Feb '99 Issue
MSBA Home Page
Another Law School?
by Mark Gehan
|What are your bar leaders thinking? View our archives of President's Page columns.||
The University of St. Thomas is now considering the creation of a new law school in Minnesota. A law school would complement the large MBA program at St. Thomas and would be consistent with the evolution of the school from college to university. In the next several months, the MSBA will consider the St. Thomas proposal. I have asked Kent Gernander to act as chair of a committee that will report to the Board of Governors and House of Delegates.
Why is the MSBA engaging in this exercise? The MSBA is the voice of the practice of law in Minnesota. Lawyers, law professors, and law students are members of the organization. We are economically interested because the practice of law is how we make a living. We are professionally interested because, despite the increased competition in our world, there are still persons whose legal needs are unmet. It would be a mistake for the MSBA to remain mute at the sidelines while St. Thomas considers its options. If we have something to offer, positive or negative, we should do so because we are, in fact, interested.
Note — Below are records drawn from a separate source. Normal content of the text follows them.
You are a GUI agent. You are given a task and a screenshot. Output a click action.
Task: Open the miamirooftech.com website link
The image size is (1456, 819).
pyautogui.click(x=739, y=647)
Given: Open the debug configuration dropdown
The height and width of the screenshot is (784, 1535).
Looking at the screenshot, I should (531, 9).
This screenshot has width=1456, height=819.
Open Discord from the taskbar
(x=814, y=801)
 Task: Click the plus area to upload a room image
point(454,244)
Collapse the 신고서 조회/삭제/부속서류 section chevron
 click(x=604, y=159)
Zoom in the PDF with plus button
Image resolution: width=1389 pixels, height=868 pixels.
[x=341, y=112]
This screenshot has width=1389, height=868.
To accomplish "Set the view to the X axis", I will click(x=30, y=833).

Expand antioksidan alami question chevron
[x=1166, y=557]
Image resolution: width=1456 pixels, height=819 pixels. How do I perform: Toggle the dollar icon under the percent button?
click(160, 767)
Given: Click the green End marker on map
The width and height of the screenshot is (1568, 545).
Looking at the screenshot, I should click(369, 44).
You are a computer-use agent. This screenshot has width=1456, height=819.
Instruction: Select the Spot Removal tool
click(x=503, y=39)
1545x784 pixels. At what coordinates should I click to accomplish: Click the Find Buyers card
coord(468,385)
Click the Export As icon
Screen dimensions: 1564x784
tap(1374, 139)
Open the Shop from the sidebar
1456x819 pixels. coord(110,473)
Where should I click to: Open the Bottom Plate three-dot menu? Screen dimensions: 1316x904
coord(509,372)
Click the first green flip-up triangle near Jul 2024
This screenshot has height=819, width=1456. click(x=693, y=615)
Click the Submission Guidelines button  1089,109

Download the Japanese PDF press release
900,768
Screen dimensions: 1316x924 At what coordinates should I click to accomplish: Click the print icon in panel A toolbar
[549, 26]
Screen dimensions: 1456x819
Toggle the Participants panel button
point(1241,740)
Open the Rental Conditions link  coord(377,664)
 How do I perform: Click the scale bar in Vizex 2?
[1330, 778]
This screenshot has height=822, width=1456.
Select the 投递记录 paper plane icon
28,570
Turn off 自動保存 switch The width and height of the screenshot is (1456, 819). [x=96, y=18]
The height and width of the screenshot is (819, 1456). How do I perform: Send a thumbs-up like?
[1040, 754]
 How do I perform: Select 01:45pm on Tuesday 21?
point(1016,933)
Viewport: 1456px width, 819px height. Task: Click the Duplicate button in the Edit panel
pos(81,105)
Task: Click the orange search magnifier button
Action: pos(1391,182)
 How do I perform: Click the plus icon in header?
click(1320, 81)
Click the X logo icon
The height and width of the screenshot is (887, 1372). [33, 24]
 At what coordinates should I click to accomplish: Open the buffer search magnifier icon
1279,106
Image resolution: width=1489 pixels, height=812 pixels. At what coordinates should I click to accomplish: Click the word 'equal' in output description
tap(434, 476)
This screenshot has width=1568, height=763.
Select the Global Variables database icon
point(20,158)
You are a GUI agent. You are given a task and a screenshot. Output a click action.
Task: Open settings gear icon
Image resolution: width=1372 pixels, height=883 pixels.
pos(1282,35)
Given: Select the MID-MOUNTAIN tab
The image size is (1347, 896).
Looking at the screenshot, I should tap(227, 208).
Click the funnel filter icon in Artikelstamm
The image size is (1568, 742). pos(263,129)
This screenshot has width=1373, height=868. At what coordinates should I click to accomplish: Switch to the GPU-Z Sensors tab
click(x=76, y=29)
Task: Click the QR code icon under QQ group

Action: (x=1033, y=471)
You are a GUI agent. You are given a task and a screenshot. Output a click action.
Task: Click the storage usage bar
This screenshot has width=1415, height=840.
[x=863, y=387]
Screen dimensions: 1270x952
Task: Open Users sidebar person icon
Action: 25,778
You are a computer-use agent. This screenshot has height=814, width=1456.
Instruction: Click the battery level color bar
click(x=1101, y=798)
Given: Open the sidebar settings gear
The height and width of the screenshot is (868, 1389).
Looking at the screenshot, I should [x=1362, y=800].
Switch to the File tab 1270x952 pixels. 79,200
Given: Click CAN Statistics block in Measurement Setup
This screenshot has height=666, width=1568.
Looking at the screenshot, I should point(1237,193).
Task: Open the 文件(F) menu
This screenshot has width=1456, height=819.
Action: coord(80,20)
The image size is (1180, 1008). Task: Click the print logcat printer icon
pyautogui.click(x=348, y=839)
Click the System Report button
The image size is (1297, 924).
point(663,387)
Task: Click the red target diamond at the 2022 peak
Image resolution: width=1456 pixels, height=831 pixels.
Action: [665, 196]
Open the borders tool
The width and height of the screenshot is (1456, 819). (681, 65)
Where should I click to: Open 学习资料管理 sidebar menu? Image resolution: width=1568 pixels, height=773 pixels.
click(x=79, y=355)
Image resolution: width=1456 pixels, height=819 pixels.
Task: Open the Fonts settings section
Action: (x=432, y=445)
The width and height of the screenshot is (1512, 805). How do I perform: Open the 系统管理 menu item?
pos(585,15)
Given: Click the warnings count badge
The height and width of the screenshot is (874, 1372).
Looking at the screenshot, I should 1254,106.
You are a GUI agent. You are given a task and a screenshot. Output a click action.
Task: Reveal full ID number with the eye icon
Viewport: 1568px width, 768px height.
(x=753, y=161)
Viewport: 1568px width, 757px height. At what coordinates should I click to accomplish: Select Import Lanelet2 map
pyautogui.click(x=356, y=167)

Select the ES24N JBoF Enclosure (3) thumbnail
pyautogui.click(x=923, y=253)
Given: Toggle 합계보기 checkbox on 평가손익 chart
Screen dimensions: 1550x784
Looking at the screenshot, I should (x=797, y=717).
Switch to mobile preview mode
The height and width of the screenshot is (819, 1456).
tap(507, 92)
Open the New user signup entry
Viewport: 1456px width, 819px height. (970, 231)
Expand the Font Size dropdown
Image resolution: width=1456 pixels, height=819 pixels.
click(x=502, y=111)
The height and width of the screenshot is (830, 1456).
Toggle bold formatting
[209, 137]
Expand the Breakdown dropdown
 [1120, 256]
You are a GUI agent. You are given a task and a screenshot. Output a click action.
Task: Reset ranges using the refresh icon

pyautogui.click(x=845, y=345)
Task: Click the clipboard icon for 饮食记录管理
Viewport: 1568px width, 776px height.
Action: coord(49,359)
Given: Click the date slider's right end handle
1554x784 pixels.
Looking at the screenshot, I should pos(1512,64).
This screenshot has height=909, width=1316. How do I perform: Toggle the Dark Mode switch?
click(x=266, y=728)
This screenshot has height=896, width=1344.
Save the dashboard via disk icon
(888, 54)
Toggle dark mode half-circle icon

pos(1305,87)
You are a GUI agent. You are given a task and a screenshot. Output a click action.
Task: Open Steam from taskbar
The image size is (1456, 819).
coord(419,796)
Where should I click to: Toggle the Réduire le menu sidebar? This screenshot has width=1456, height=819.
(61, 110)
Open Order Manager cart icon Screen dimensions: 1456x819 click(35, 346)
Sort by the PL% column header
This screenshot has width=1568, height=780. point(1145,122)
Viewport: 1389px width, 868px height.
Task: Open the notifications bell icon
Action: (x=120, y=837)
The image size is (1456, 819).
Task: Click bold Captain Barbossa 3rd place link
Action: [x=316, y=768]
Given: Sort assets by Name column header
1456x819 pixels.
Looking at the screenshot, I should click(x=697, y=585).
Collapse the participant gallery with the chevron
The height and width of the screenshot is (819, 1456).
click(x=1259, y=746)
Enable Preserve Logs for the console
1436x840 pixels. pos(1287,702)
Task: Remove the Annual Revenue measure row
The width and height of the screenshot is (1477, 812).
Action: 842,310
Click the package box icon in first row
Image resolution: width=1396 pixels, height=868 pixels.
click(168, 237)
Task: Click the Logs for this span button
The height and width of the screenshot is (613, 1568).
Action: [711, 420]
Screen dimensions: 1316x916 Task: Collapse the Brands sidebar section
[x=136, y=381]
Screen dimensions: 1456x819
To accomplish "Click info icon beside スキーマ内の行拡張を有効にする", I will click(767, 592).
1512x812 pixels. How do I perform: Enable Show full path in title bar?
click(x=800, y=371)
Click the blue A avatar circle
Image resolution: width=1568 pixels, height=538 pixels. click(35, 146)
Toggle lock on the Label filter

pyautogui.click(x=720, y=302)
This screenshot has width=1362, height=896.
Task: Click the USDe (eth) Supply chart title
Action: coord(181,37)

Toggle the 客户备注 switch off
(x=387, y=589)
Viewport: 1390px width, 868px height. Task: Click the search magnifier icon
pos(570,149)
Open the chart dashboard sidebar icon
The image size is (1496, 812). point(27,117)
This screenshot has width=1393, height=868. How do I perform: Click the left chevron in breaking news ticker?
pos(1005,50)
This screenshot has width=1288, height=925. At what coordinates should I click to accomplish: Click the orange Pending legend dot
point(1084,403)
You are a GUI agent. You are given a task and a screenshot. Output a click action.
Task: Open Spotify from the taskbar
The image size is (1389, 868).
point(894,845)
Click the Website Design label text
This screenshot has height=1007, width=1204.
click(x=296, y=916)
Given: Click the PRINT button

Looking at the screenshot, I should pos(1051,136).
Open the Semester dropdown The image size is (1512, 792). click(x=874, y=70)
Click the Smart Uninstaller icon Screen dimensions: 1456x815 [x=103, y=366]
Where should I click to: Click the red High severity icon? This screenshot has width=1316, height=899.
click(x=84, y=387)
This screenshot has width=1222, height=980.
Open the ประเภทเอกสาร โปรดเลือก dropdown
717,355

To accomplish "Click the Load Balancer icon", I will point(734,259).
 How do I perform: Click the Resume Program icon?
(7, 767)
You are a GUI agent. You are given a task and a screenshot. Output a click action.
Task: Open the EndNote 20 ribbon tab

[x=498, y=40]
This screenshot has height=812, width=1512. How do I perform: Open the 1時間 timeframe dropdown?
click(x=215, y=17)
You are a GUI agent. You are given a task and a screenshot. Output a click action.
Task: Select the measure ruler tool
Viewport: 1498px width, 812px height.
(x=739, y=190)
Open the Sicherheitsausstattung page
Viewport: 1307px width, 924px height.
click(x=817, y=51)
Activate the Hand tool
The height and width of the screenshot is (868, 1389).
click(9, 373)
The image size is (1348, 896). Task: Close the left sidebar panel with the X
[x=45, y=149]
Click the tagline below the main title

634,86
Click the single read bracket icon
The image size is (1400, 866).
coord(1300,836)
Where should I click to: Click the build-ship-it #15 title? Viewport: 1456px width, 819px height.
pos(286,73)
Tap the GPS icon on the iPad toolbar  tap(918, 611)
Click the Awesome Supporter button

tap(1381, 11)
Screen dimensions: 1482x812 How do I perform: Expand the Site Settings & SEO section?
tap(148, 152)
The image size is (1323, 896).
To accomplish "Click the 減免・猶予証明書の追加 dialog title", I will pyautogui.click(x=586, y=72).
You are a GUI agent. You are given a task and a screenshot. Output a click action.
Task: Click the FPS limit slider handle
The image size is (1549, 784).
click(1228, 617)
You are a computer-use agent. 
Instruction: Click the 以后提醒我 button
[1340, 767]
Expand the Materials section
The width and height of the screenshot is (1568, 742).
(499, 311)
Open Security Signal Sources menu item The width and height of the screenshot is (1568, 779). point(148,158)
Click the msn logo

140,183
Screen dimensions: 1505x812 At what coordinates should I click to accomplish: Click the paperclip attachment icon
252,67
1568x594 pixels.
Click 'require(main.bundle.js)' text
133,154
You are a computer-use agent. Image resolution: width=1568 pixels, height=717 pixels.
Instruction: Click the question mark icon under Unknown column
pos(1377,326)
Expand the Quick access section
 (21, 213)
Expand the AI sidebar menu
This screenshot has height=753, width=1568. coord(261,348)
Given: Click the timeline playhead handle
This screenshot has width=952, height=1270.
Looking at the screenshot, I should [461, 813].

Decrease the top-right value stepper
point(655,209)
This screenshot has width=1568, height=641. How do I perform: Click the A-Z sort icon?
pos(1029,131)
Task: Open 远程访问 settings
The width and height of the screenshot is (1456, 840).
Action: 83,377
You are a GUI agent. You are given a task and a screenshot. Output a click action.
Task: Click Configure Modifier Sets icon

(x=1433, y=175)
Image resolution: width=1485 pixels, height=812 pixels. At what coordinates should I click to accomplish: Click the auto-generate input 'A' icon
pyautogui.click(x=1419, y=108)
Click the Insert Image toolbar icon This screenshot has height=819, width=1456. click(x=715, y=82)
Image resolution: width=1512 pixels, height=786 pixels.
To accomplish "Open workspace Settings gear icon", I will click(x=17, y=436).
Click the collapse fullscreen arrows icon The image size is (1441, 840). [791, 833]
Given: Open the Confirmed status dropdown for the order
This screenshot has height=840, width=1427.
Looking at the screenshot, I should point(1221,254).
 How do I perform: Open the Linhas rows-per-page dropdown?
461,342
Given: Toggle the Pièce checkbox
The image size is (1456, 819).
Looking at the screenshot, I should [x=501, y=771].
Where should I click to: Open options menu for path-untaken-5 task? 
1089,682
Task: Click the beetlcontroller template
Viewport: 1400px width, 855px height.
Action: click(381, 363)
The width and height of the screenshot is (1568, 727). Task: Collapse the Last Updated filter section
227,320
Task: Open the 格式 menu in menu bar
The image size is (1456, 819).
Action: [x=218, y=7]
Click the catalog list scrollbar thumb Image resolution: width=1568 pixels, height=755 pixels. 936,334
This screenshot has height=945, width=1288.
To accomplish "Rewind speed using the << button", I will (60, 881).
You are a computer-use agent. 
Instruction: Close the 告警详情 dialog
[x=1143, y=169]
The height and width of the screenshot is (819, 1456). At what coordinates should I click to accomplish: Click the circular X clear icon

The work of the committee will raise questions we all think about but seldom discuss, at least in public. For instance, there is a public perception that there are too many lawyers, and this may be one of the few opinions held by the public with which many or most lawyers agree. The new committee will not avoid this issue, but neither will it simply accept that commonly held belief as accurate. Furthermore, although a new law school with 200 places in its first-year class might in theory increase the lawyer population by 200 annually, it is also reasonable to assume that a number of those first-year students might be stolen from and not replaced by the other three law schools. Even in academia, there is a free market. Therefore, the committee must try to find the information from which predictions could be made. Is it possible to quantify the number of additional lawyers who would choose to practice poverty law rather than injury law? How many new lawyers would choose to practice outside metropolitan areas? Would a 25 percent increase in law school admissions result in a lower "quality" of those admitted?
If it is true that more lawyers will adversely affect our economic interests, we still must consider our professional obligations. If more lawyers would create a benefit to society as a whole, that would be an important, if not dispositive, factor.
Finally, it is inevitable that any conclusions reached or recommendations made by the committee will be controversial, inside and outside our profession. Because the alternative of doing nothing and saying nothing is unacceptable, we will just have to take the heat.
MARK W. GEHAN of St. Paul is president of the MSBA. A partner in the firm of Collins, Buckley, Sauntry & Haugh, he received his J.D. from the University of Minnesota Law School and recently served as special master in the historic Minnesota tobacco litigation.